The policy change, contained in a regulation published Wednesday, was framed by the Small Business Administration as a way to quickly wind down the massive emergency loan program, which gave about $806 billion to millions of small businesses between April 2020 and June 2021.
The PPP loans were attractive to borrowers because they had an interest rate of just 1 percent and can be entirely forgiven at taxpayers’ expense. But the loan forgiveness process has been more difficult than many expected, leaving some small-business owners worried that they will have to pay off unexpected debt.
The vast majority of those waiting for forgiveness fall under the $150,000 threshold, according to the SBA. They are primarily sole proprietors or what are called microbusinesses that have just a few employees.
“This initiative will allow PPP borrowers to put their concerns of achieving full forgiveness behind them and focus on operating and growing their businesses again,” Patrick Kelley, associate administrator for the SBA’s Office of Capital Access, said in a statement.
The Consumer Bankers Association, an industry trade group, said letting the government handle loan-forgiveness applications would help banks and borrowers move on.
“The creation of a new PPP forgiveness platform from the SBA will allow more small businesses to focus their time and resources on successfully reopening, while also providing lenders the choice to retain oversight of their customer relationships,” Richard Hunt, chief executive of the Consumer Bankers Association, said in a statement.
The move to a direct forgiveness portal is a significant departure from how PPP was designed.
The program relied on banks to manage most aspects of the loans with very little government intervention. This allowed it to move quickly in the early months of the pandemic ― far outstripping a parallel government-run program ― as financial institutions of all sorts quickly processed the loans and pocketed fees.
But the loan-forgiveness process has been much slower. In some cases, banks have been reluctant to accept loan-forgiveness applications because they are unsure whether they can process them within the required two-month window.
“Because lenders are overwhelmed by the volume of PPP loans and are mindful of the statutory 60-day requirement for lenders to issue a forgiveness decision to SBA from receipt of the borrower’s loan forgiveness application, lenders are limiting when loan forgiveness applications are accepted from borrowers, creating uncertainty among borrowers that they are going to have to start making payments on their PPP loans,” the SBA said in the regulation posted Wednesday.

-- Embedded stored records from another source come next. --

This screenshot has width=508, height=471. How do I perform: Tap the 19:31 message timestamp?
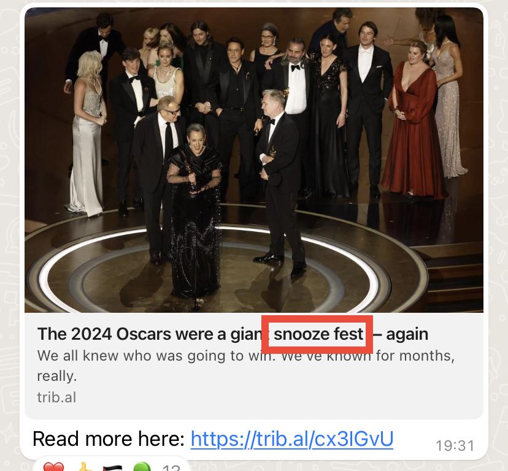(455, 446)
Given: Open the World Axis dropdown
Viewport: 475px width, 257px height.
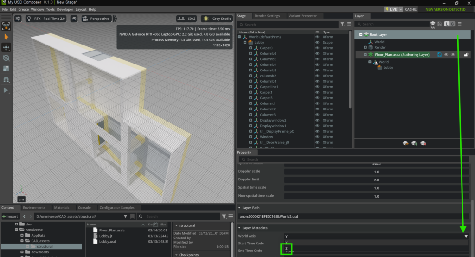Looking at the screenshot, I should 466,237.
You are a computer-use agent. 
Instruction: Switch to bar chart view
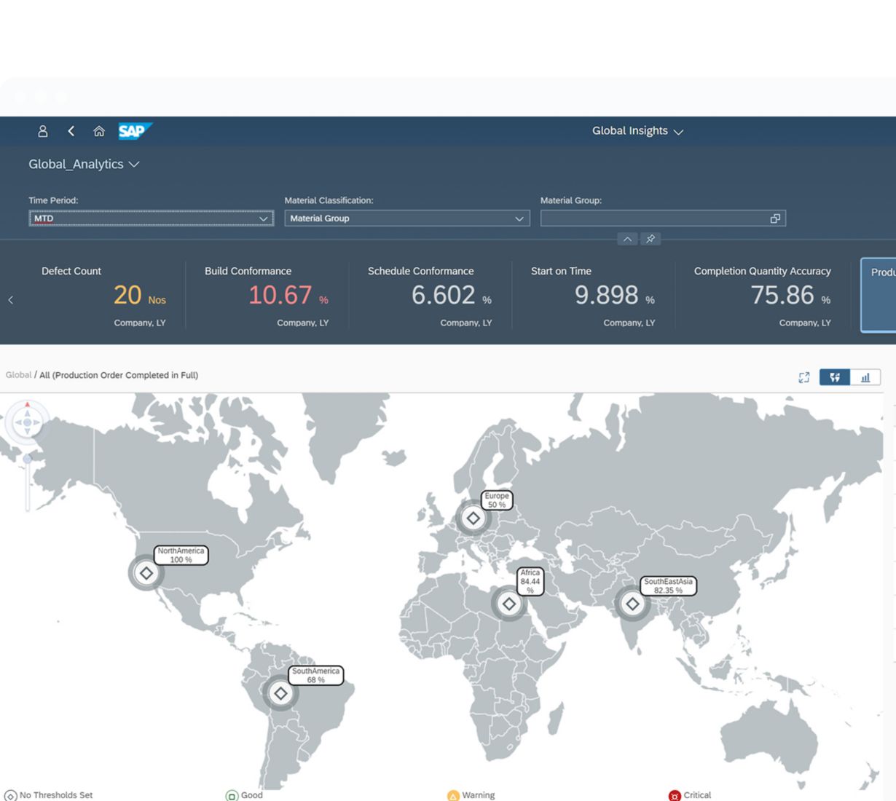pyautogui.click(x=865, y=377)
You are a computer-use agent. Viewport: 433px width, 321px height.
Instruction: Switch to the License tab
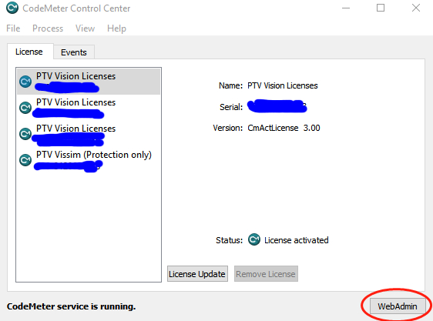click(x=29, y=52)
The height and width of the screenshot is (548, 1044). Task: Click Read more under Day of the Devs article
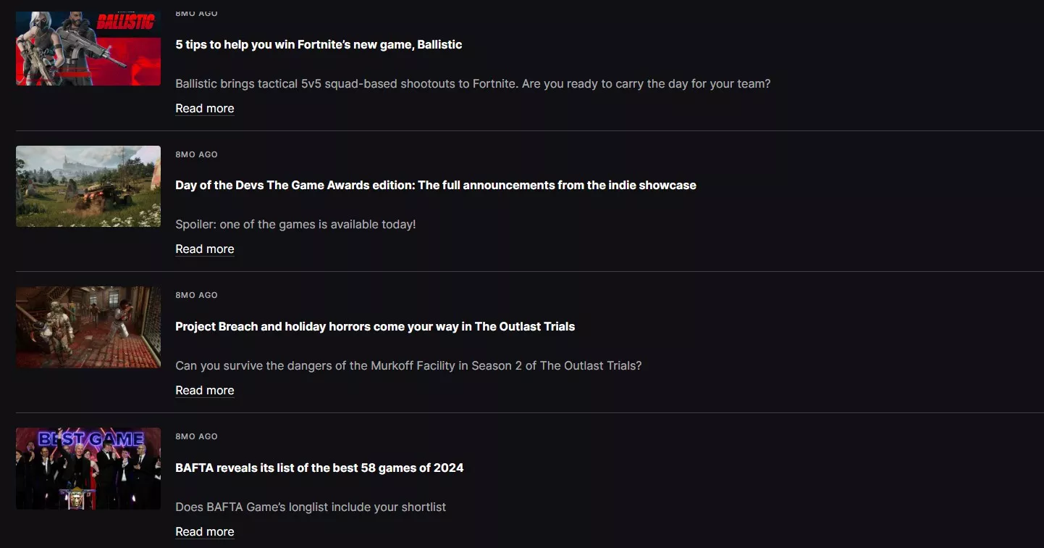pos(204,249)
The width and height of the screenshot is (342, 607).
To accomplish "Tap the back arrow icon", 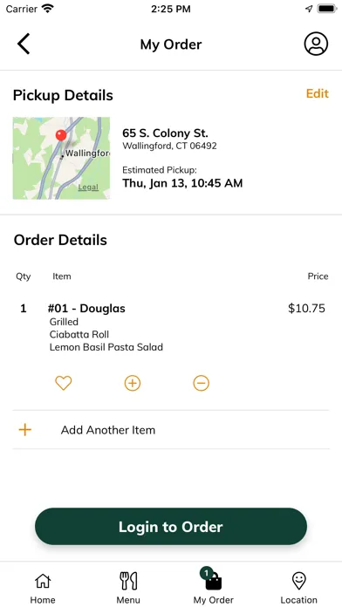I will [24, 44].
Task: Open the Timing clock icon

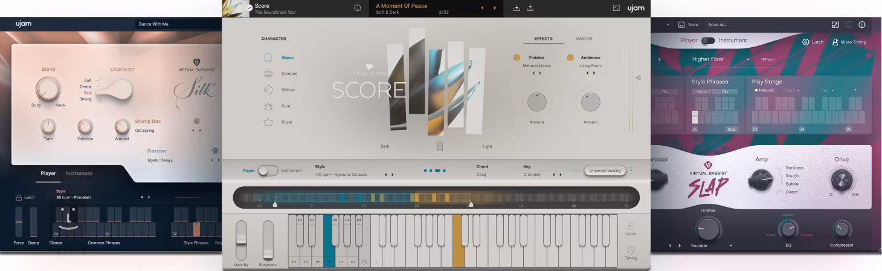Action: [x=631, y=250]
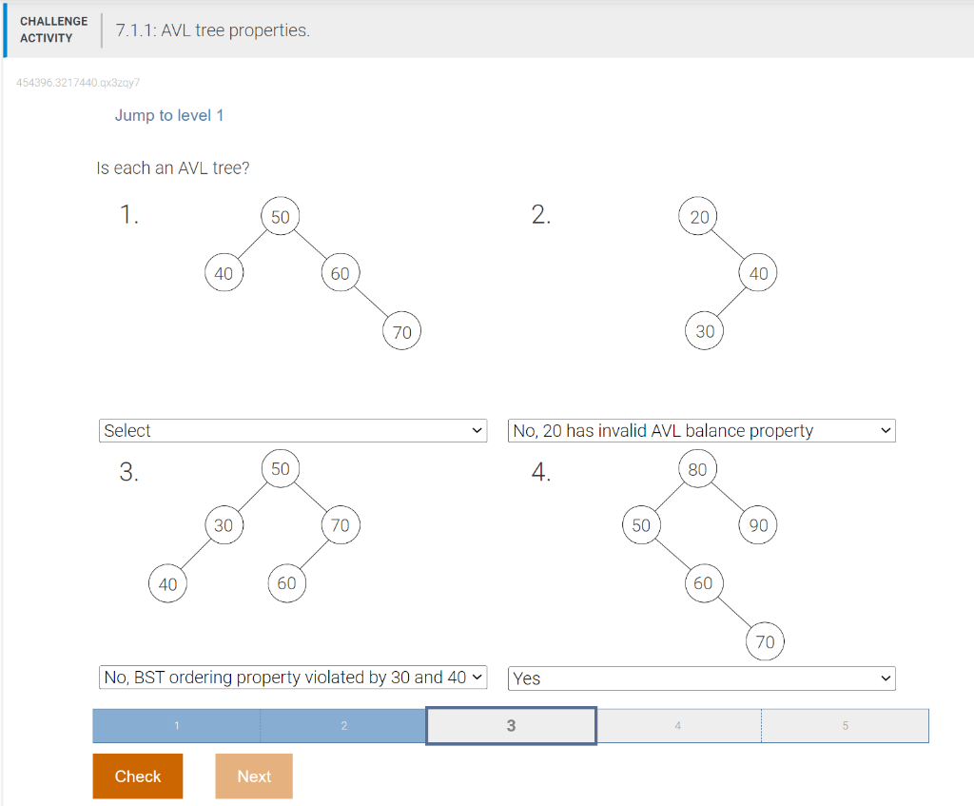This screenshot has height=806, width=974.
Task: Click node 40 in tree 3
Action: pos(167,583)
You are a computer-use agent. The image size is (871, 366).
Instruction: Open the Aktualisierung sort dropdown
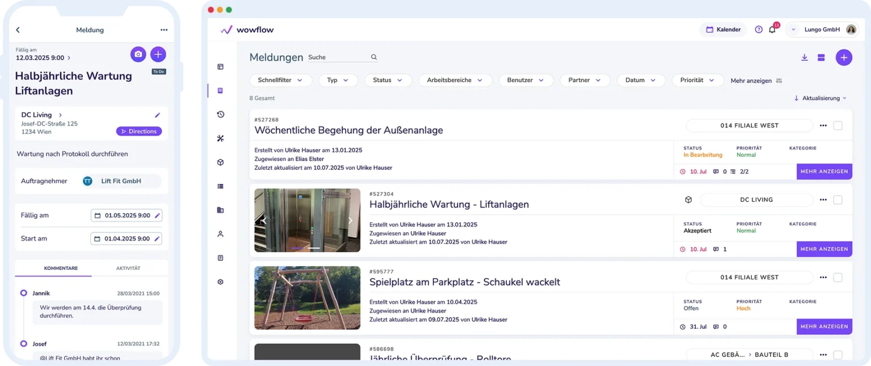820,98
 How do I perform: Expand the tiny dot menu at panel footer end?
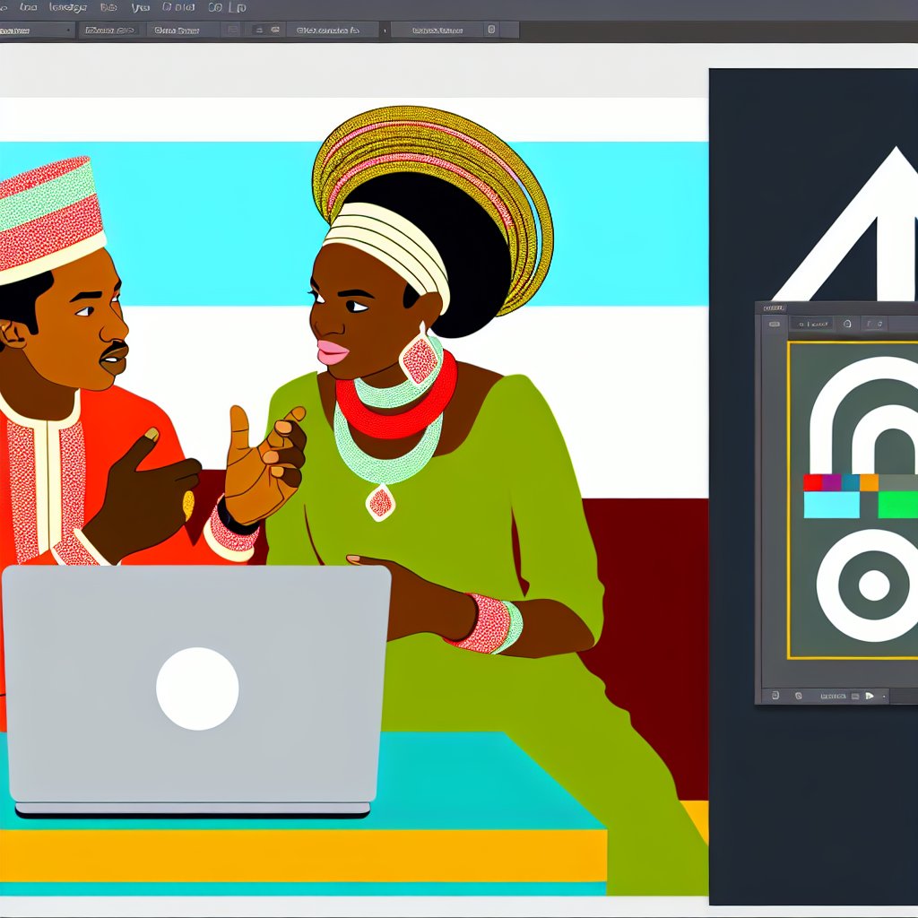point(883,697)
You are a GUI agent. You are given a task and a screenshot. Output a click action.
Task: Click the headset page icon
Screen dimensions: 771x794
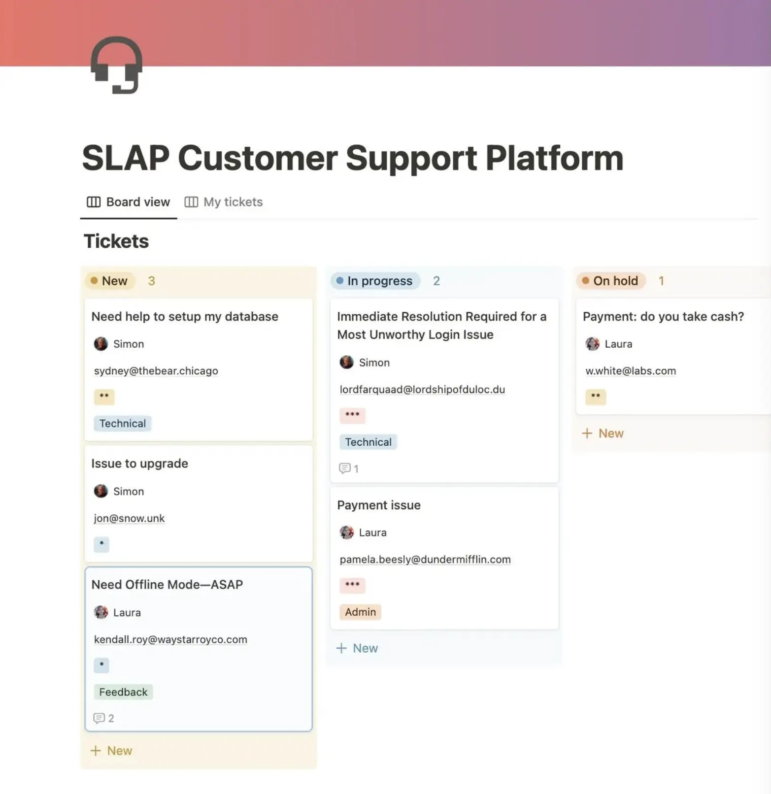[116, 65]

The SBA said it had received feedback from some small banks that they did not have the technology or staff to process the loan-forgiveness applications in a timely manner. The process entails significantly more paperwork than issuing the loan in the first place, in part because it requires borrowers to take the basic step of proving that the loans were needed.
For most of the program’s duration, banks were allowed to effectively take borrowers at their word with respect to need ― something that sped up loan approvals but increased the risk of fraud.
The PPP provided a windfall for banks, especially smaller ones. An analysis published by S&P Global in July 2020, just a few months after the program began, found that the PPP fee revenue earned had already exceeded an entire year’s revenue for many community banks.
Small businesses were allowed to apply if they met the SBA’s definition of a small business, which for most industries is 500 employees or fewer. At first, the entry requirements were loose; borrowers had to self-attest that they needed the loans but weren’t asked to prove their need. Later, the SBA limited the program to businesses that could prove they lost revenue because of the pandemic.
As of May 24, the latest date for which the SBA published loan-forgiveness information, 3.3 million PPP loans had been forgiven and 145,000 were under review. At that point, at least $270 billion in PPP loans had been forgiven. That money is taxpayer-backed loans that will not be paid back. Also, the SBA estimated at the time that it had yet to receive 1.7 million applications.
In addition to the new loan forgiveness portal, the SBA is reducing the documentation requirements for some of the smallest businesses. For businesses to seek forgiveness directly from the SBA, their banks will have to “opt in” to the SBA’s direct portal. Several participating banks said Wednesday that they would do so.